A travers plusieurs de ses publications, le MRAP décrit sa naissance comme principalement issue d’une organisation créée pendant la Seconde guerre mondiale, le Mouvement national contre le racisme. En septembre 1942, le MNCR fut créé à l’initiative de résistants membre des FTP-MOI (Francs-tireurs et partisans – Main d’œuvre immigrée) qui estimèrent qu’une lutte spécifique contre le racisme devait être

menée dans le cadre général du combat pour libérer la France. Son activité consista à « réunir des résistants juifs et non-juifs pour des actions à caractère humanitaire : cacher des enfants qui risquaient la déportation, organiser des évasions et le passage des frontières, fabriquer des faux papiers… et obtenir de l’aide au-delà des milieux juifs, notamment parmi les milieux catholiques » [Lévy, 1999]. Ce groupement s’efforça aussi de contrecarrer l’idéologie raciste de l’occupant et de Vichy, notamment grâce à deux journaux clandestins : J’accuse en zone nord et Fraternité en zone sud.
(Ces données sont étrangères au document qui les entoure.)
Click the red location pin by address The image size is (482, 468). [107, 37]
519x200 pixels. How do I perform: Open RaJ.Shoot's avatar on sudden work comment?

Ces brochures accordaient une place importante à des contributions intellectuelles, avec par exemple la publication, en 1943, d’une Psycho-analyse de l’antisémitisme, écrite par le philosophe Vladimir Jankélévitch. Le MRAP eut aussi comme base une autre organisation résistante, l’UJRE (Union des juifs pour la résistance et pour l’entraide), qui lui donnera son journal, Droit et liberté. Au lendemain de la guerre fut créée une large organisation antiraciste, l’Alliance antiraciste, composée de la LICRA et du MNCR. Mais très vite, de sérieuses tensions apparurent entre l’ancienne génération de ceux qui étaient à la tête de la LICRA avant la guerre (menés par Bernard Lecache) et les plus jeunes (parmi lesquels se distingua Charles Palant, qui deviendra plus tard président du MRAP), ainsi qu’entre gaullistes et communistes. L’alliance éclata après son premier congrès en 1947, et mena à la création du MRAP, en 1949, au milieu de vifs reproches qui durèrent quelques années.